Provided passage:
⁂

ML Aggarwal Solution Class 10 Chapter 8 Matrices Exercise MCQs

 MCQs

Question 1

If $A=\left[a_{ij}\right]_{2 \times 2}$ where $a_{ij}=i+j,$ then $A$ is equal to

(a) $\left[\begin{array}{ll}1 & 2 \\ 3 & 4\end{array}\right]$

(b) $\left[\begin{array}{ll}2 & 3 \\ 3 & 4\end{array}\right]$

(c) $\left[\begin{array}{ll}1 & 2 \\ 1 & 2\end{array}\right]$

(d) $\left[\begin{array}{ll}1 & 1 \\ 2 & 2\end{array}\right]$

Sol :

$A=\left[a_{i j}\right]_{2 \times 2}$ where $a_{i j}=i+j,$ then $A$ is equal to

$\left[\begin{array}{ll}2 & 3 \\ 3 & 4\end{array}\right]$

Ans (b)


Question 2

If $\left[\begin{array}{cc}x+3 & 4 \\ y-4 & x+y\end{array}\right]=\left[\begin{array}{ll}5 & 4 \\ 3 & 9\end{array}\right]$  then the values of x and y are

(a) x = 2, y = 7
(b) x = 7, y = 2
(c) x = 3, y = 6
(d) x = – 2, y = 7
Sol :
$\left[\begin{array}{cc}x+3 & 4 \\ y-4 & x+y\end{array}\right]=\left[\begin{array}{ll}5 & 4 \\ 3 & 9\end{array}\right]$

Comparing we get

x + 3 = 5

⇒ x = 5 – 3 = 2

and y – 4 = 3

⇒ y = 3 + 4 = 7

x = 2, y = 7 

Ans (a)


Question 3

If $\left[\begin{array}{cc}x+2 y & -y \\ 3 x & 7\end{array}\right]=\left[\begin{array}{cc}-4 & 3 \\ 6 & 4\end{array}\right]$ then the values of x and y are

(a) x = 2, y = 3
(b) x = 2, y = – 3
(c) x = – 2, y = 3
(d) x = 3, y = 2
Sol :
$\left[\begin{array}{cc}x+2 y & -y \\ 3 x & 7\end{array}\right]=\left[\begin{array}{cc}-4 & 3 \\ 6 & 4\end{array}\right]$

Comparing, we get

3x = 6

$\Rightarrow x=\frac{6}{3}=2$⇒ -y = 3

⇒ y = – 3

x = 2, y = -3 (b)

⁂

Dataset section:
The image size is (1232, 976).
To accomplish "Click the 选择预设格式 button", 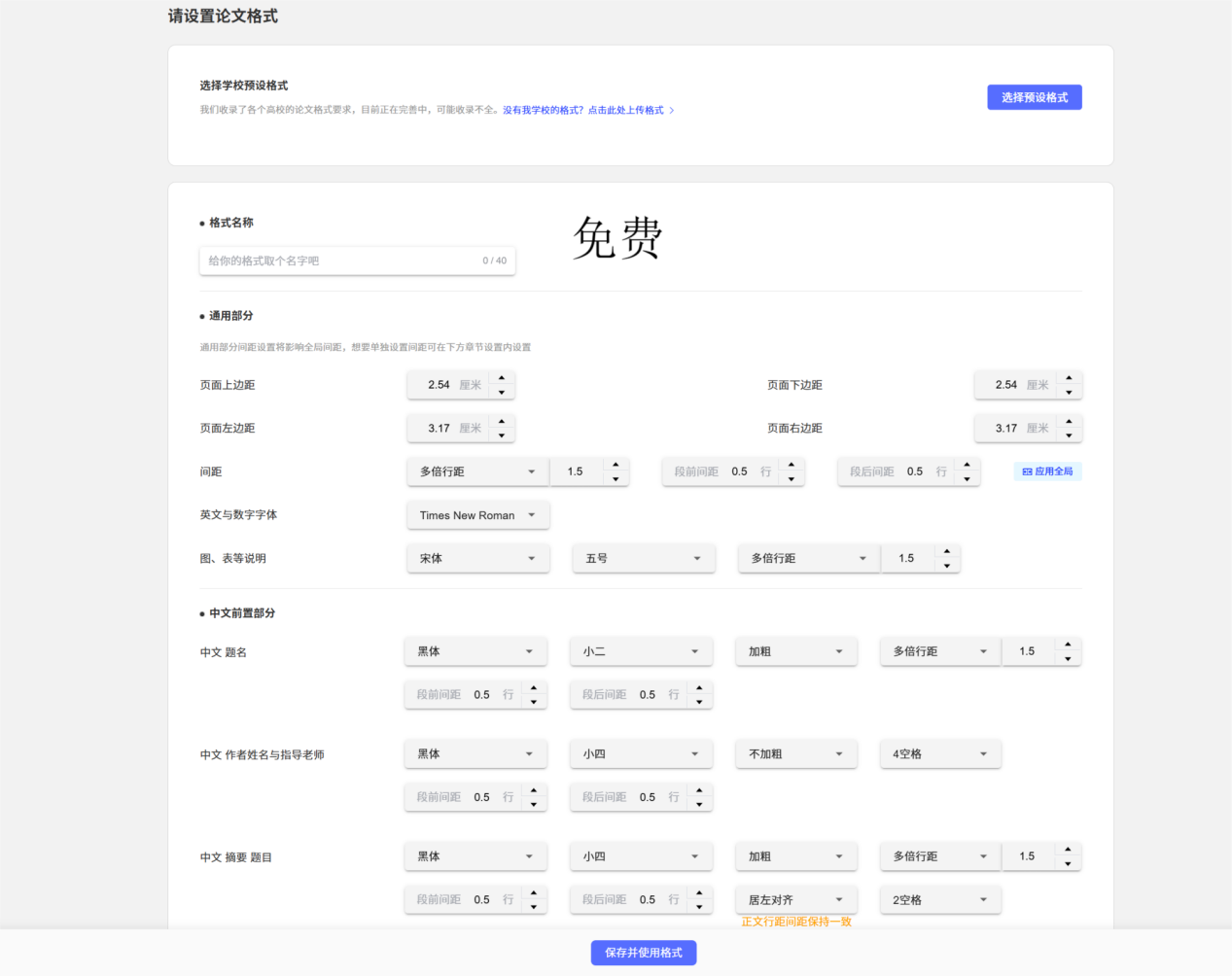I will point(1035,97).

⁂

Exercise task A:
Answer these from the matrices solutions page:
(i) In Question 1, what rule gives each entry a_ij?
(ii) In Question 2, what value of y does the solution find?
(iii) In Question 3, which equation is solved to get x?
Exercise task B:
Continue the matrices solutions page from its last line, in the same format.

Exercise output A:
(i) a_ij = i + j
(ii) y = 7
(iii) 3x = 6

Exercise output B:
Question 4

If $\left[\begin{array}{cc}x-2 y & 5 \\ 3 & y\end{array}\right]=\left[\begin{array}{cc}6 & 5 \\ 3 & -2\end{array}\right]$  then the value of x is

(a) – 2

(b) 0

(c) 1

(d) 2

Sol :
$\left[\begin{array}{cc}x-2 y & 5 \\ 3 & y\end{array}\right]=\left[\begin{array}{cc}6 & 5 \\ 3 & -2\end{array}\right]$

Comparing, we get

y = -2

and x – 2y = 6

⇒ x – 2 x (-2) = 6

⇒ x + 4 = 6

⇒ x = 6 – 4 = 2

Ans (d)


Question 5

If $\left[\begin{array}{cc}x+2 y & 3 y \\ 4 x & 2\end{array}\right]=\left[\begin{array}{cc}0 & -3 \\ 8 & 2\end{array}\right]$ then the value of x – y is

(a) – 3

(b) 1

(c) 3

(d) 5

Sol :
$\left[\begin{array}{cc}x+2 y & 3 y \\ 4 x & 2\end{array}\right]=\left[\begin{array}{cc}0 & -3 \\ 8 & 2\end{array}\right]$

Comparing, we get

3y = -3

$\Rightarrow y=\frac{-3}{3}=-1$

4x=8

$\Rightarrow x=\frac{8}{4}=2$

x – y = 2 – (-1) = 2 + 1 = 3

Ans (c)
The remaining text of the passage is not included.